In Salle des profs on 23 avril 2013 at 12 h 21 min

La remise du rapport sur l’enseignement d’une morale laïque et les précisions données par le ministre n’ont ni confirmé ni infirmé les craintes et espoirs que j’avais pu émettre lors de la sortie de « Construire des compétences sociales et civiques ».

D’une manière générale, je suis assez méfiant à l’égard de ce terme de « morale ». Evitons la déclinaison d’un catéchisme républicain ou encore un enseignement moralisateur. Cela risque d’être contreproductif auprès d’adolescents toujours prompts à braver l’interdit imposé par l’adulte.

Développer une morale laïque, au-delà du vocabulaire qui peut laisser perplexe, est-ce autre chose que de permettre à chacun d’acquérir un esprit critique et de développer son jugement, tout en coopérant avec les autres, tout en sachant les écouter et prendre en compte leur point de vue.

On est alors pleinement dans la construction des compétences sociales et civiques et plus particulièrement dans la construction de la citoyenneté..

Dès lors, le développement des compétences sociales et civiques est-elle soluble dans l’enseignement d’une morale laïque?

J’aurais tendance à penser que c’est le contraire : c’est l’enseignement d’un cadre dans lequel doit s’exprimer la citoyenneté qui est soluble dans celui des compétences sociales et civiques.
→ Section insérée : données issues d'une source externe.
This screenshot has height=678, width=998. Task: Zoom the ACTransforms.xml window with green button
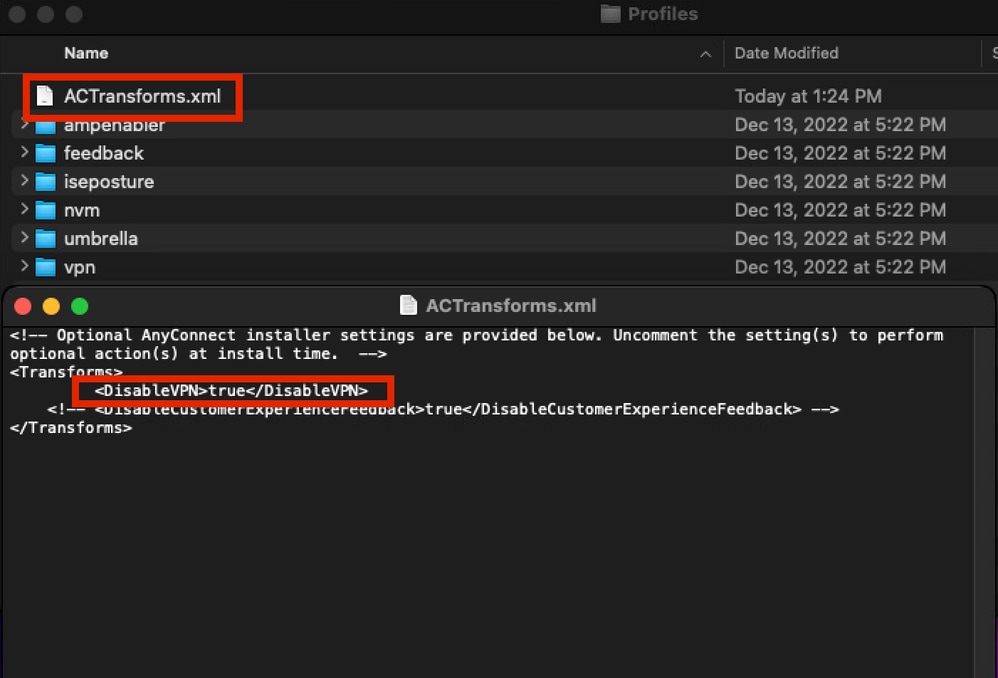pyautogui.click(x=80, y=306)
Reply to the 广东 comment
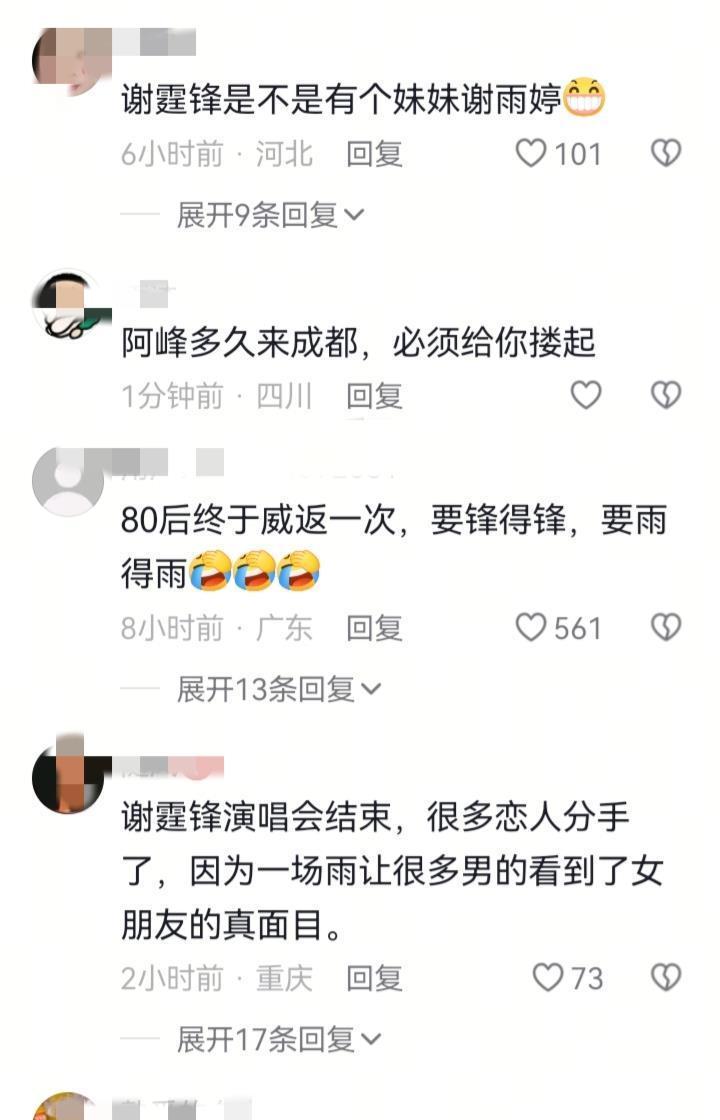The width and height of the screenshot is (720, 1120). pyautogui.click(x=374, y=628)
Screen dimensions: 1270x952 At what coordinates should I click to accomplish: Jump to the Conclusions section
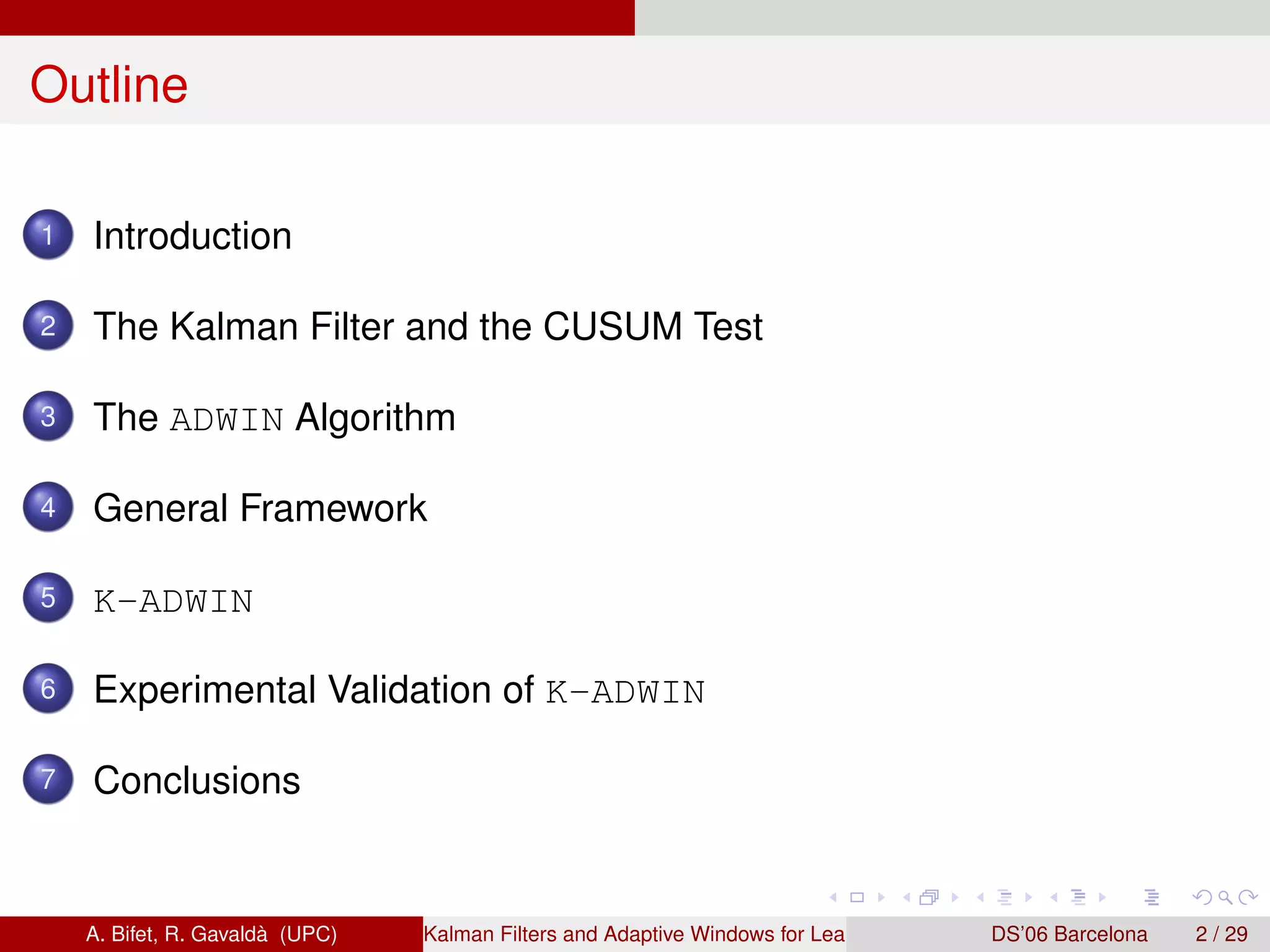tap(197, 780)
Apprendre aux élèves à s’engager et à débattre doit nous amener nécessairement à aborder la question des limites et des règles dans lesquelles ces compétences s’exercent. Echanger les idées, ce n’est pas affirmer que toutes les idées se valent. Apprendre à assumer des responsabilités, c’est bien apprendre à se mettre au service d’une collectivité, qui a ses règles de fonctionnement et ses principes et valeurs. Apprendre à vivre ensemble, c’est bien mettre en pratique une tolérance réelle. Développer un esprit critique, c’est bien gagner en indépendance et en liberté.
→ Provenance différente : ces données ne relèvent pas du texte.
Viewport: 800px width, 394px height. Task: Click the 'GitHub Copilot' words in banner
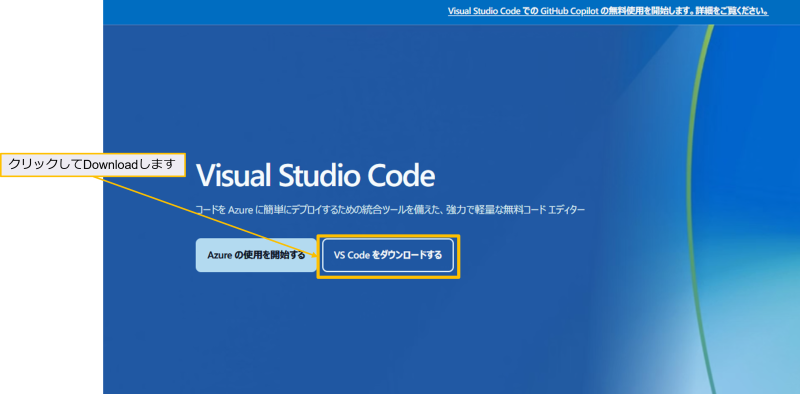pyautogui.click(x=569, y=11)
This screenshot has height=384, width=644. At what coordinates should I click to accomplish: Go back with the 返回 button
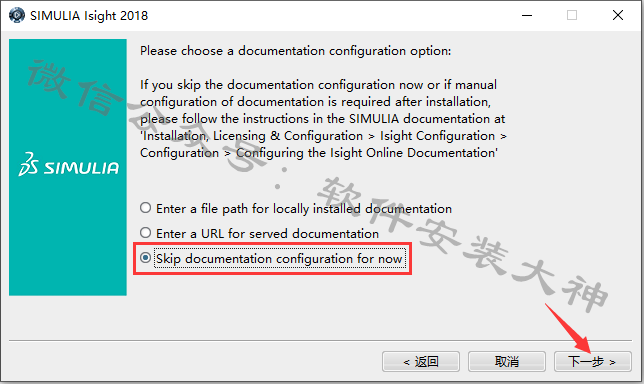click(x=421, y=361)
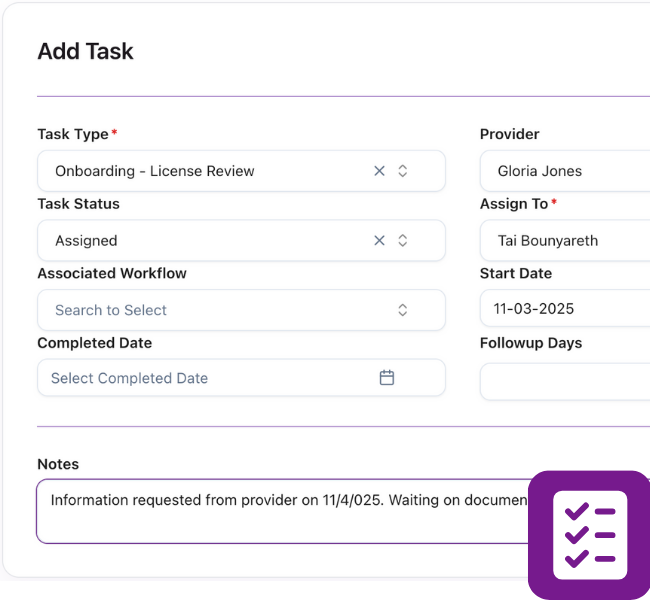Click the Followup Days input box
Image resolution: width=650 pixels, height=600 pixels.
coord(565,381)
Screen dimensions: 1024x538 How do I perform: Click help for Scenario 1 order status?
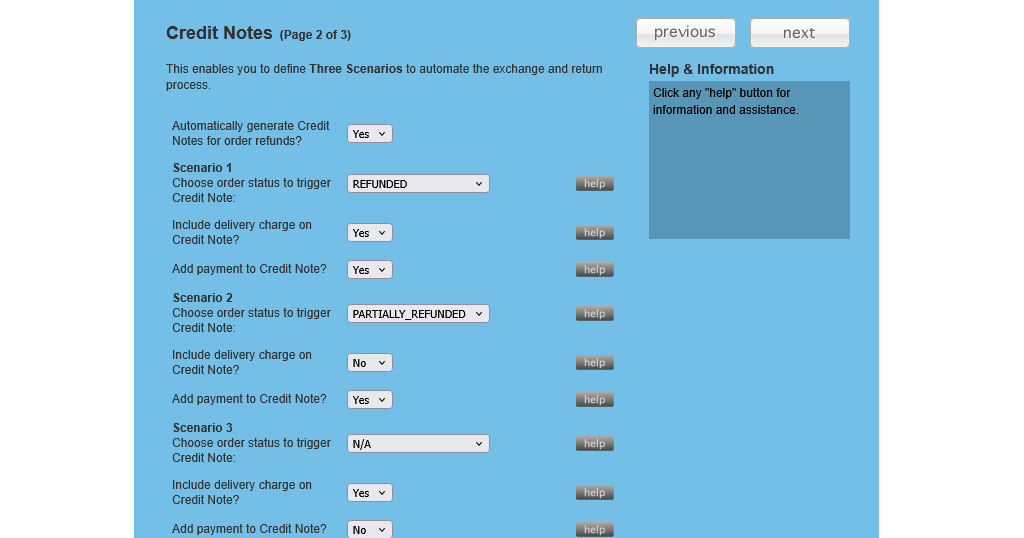594,184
Certaines pratiques semblent plus propices que d’autres à un tel enseignement, pour parvenir à développer un « rapport à soi qui est un art de l’interrogation et de la liberté », «un effort pour raisonner, considérer que tout ne se vaut pas ».

Retenons-en trois :
• Le débat
Il permet de travailler la confrontation d’arguments, la prise en compte du point de vue de l’autre…On peut aborder les grandes questions liées à la « morale laïque ». Mais aussi , par sa forme même, il développe de vraies compétences sociales et civiques.
• Le projet
Mener ensemble un projet permet de dépasser les intérêts individuels pour construire du bien commun, développe les capacités de négocier, d’échanger avec les autres, d’avoir un but commun.
• L’enseignement mutuel
Les pratiques coopératives favorisent les échanges : synthèses collectives de recherches documentaires, exposés à plusieurs.
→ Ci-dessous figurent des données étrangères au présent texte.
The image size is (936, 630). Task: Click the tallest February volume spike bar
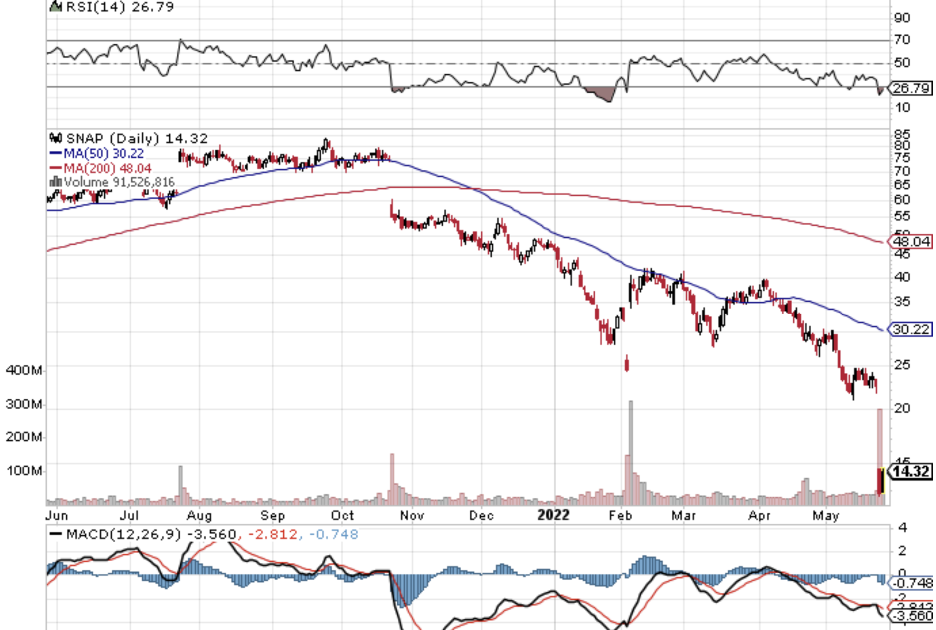coord(630,450)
Je reste néanmoins persuadé que de mettre en place une véritable éducation à la citoyenneté (bien plus large qu’une instruction ou une éducation civique) sur le modèle qui a été proposé hier pour l’enseignement d’une morale fut-elle républicaine aurait été plus judicieux. Les objectifs recherchés s’y seraient retrouvés au milieu d’un ensemble plus cohérent et ambitieux.